A durable power of attorney can eliminate the need for a conservatorship by providing a means for managing the assets of an incompetent principal. Using a DPA instead of a conservatorship usually reduces legal expenses, and avoids making the principal’s incompetence and financial affairs matters of public record. A DPA can also be used as a backup device when the primary asset management device is a revocable trust, providing a means of managing assets which were not transferred to the trust when the trust was established.
Except for modest restrictions which preclude granting powers to write wills or to make health care decisions, the powers granted to the attorney in fact may be as wide or as narrow as the principal wishes. Provided there is express authorization in the instrument, a principal can even authorize an attorney in fact to make gifts, create trusts, or take other estate planning actions. The power of attorney may be immediately effective or may spring into operation on the incapacity of the principal. The principal can give different powers to different persons, can appoint multiple persons to exercise a power and can provide for successors.
Disadvantages of DPA for Asset Management
There are several disadvantages to DPAs. In the absence of court supervision, there are few safeguards to ensure that the attorney in fact is serving the principal’s wishes or best interests. In addition, instances of intentional misappropriation are not uncommon.

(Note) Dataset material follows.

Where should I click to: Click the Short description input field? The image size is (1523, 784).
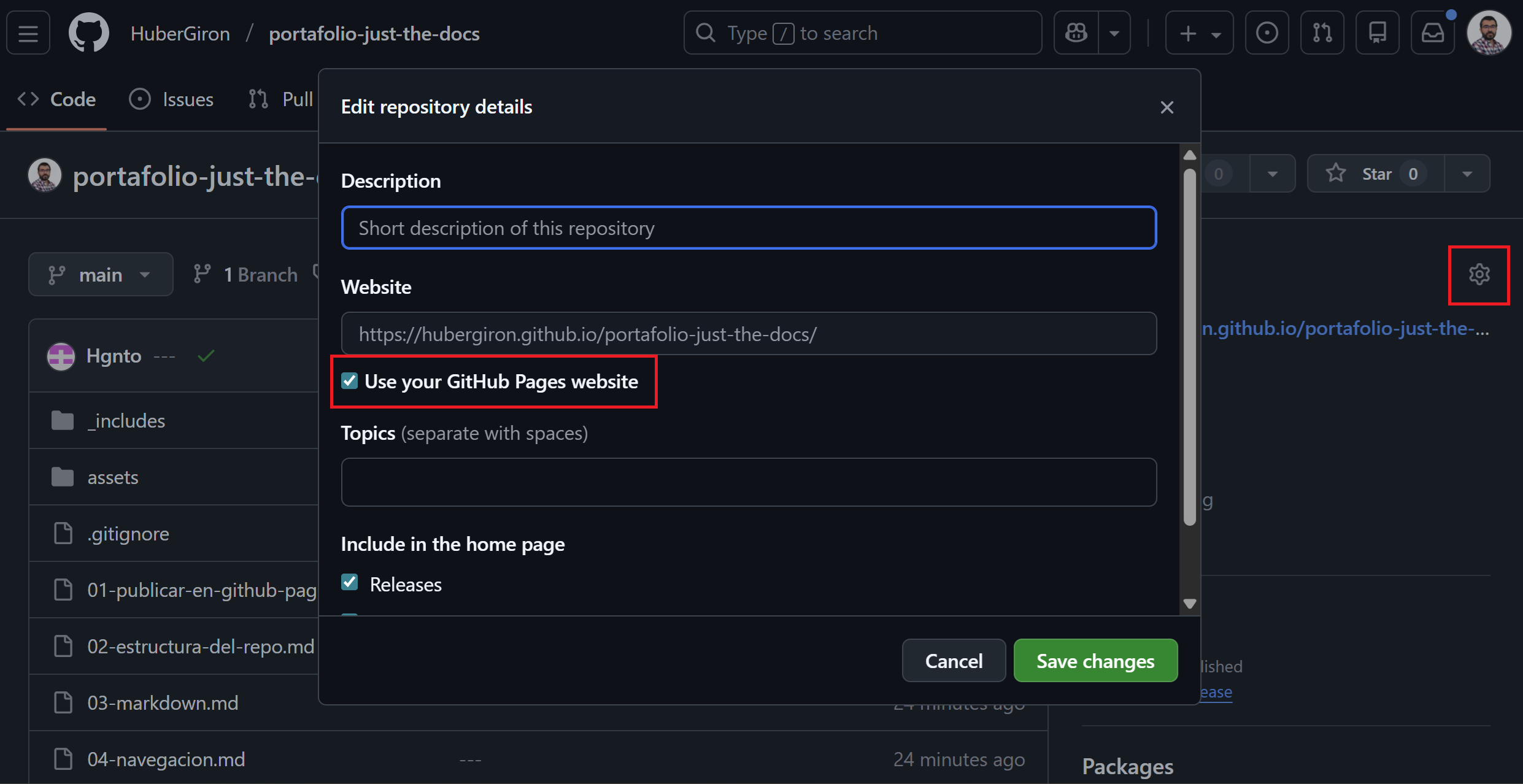pyautogui.click(x=747, y=228)
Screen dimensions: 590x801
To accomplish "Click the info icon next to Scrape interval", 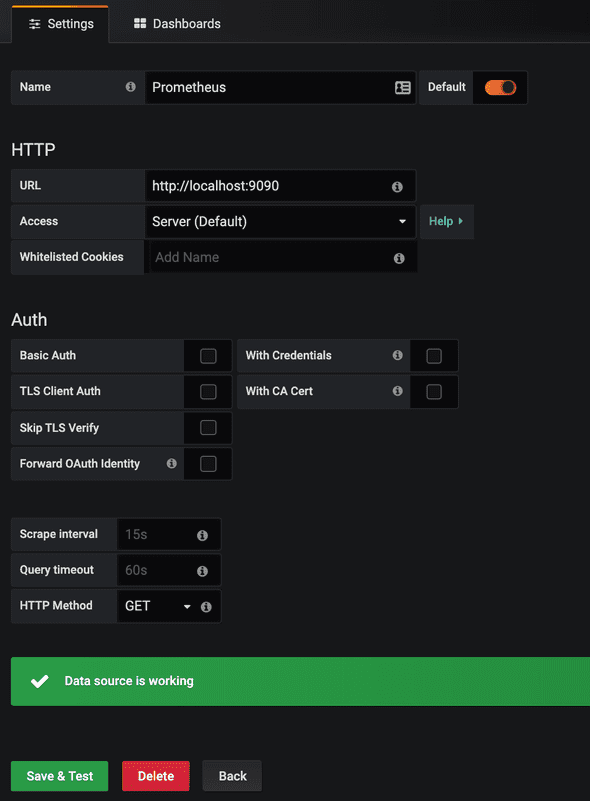I will click(204, 534).
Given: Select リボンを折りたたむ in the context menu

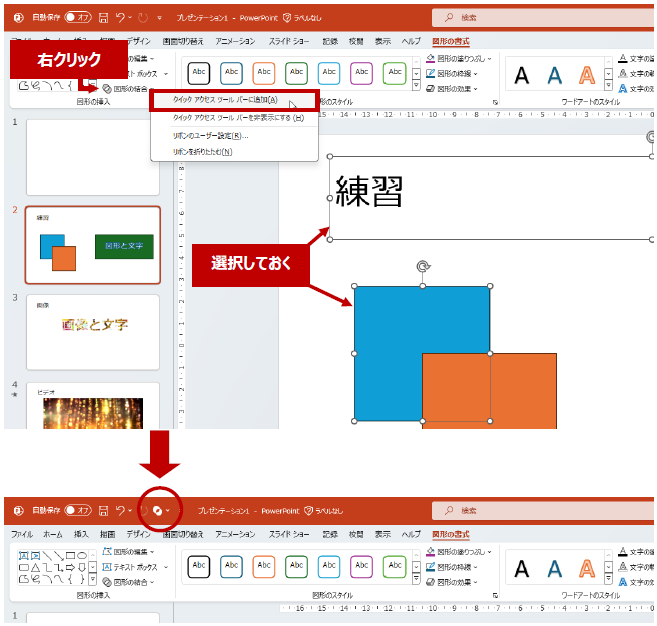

There are also situations in which an attorney in fact may face adverse estate and gift tax consequences as a result of holding a power. For example, if the attorney in fact can exercise the power to make gifts in his or her own favor, the attorney in fact may have a general power of appointment with respect to any property subject to the gift power. This will cause inclusion of the property in the attorney in fact’s taxable estate in the event the attorney in fact dies first.
Scope of DPA Powers
If sufficiently authorized by the instrument, an attorney in fact may be authorized to perform any acts that the principal might perform, except for execution or revocation of a will, and the giving of consent to certain health care decisions. The DPA can grant broad general powers to the attorney in fact, or can limit the power to specific matters.
A DPA can be effective immediately on execution or it can be a “springing” power, coming into effect on the principal’s incapacity or other future event or contingency.